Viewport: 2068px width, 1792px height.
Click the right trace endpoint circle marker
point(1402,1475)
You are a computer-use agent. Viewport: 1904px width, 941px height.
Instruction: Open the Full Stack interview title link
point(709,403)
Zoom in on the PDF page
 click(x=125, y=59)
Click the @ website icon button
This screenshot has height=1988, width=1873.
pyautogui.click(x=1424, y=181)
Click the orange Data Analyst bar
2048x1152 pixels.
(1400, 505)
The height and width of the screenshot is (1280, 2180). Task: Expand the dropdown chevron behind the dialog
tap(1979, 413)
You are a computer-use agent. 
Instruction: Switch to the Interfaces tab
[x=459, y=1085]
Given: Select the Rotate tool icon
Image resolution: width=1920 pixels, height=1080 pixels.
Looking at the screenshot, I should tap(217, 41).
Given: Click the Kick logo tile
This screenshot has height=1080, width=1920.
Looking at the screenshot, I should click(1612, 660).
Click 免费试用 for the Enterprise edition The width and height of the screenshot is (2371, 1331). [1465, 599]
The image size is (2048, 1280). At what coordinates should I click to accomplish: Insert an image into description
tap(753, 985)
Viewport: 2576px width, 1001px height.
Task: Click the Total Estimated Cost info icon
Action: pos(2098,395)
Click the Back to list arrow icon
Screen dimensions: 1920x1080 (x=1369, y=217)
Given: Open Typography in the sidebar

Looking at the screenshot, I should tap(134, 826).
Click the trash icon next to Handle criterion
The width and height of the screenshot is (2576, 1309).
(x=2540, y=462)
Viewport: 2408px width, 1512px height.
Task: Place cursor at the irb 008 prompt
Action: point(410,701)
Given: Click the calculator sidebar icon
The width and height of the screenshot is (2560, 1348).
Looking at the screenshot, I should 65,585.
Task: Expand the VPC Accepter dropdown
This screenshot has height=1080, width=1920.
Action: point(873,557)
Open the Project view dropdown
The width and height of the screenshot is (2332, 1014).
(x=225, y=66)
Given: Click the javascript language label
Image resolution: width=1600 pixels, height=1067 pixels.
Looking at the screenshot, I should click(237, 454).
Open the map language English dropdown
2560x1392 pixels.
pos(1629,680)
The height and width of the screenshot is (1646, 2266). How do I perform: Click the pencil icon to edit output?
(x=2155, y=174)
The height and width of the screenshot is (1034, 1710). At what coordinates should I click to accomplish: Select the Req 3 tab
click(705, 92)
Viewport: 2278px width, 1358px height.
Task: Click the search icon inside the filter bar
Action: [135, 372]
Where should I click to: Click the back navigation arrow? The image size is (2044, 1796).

================

» **REQUIREMENT**
Give back exactly the lines from the one that contains "The height and width of the screenshot is (1646, 2266)." to the end of the material, both ends kept, and no other line.

» **ANSWER AREA**
The height and width of the screenshot is (1646, 2266). How do I perform: Click the pencil icon to edit output?
(x=2155, y=174)
The height and width of the screenshot is (1034, 1710). At what coordinates should I click to accomplish: Select the Req 3 tab
click(705, 92)
Viewport: 2278px width, 1358px height.
Task: Click the search icon inside the filter bar
Action: [135, 372]
Where should I click to: Click the back navigation arrow? The image size is (2044, 1796).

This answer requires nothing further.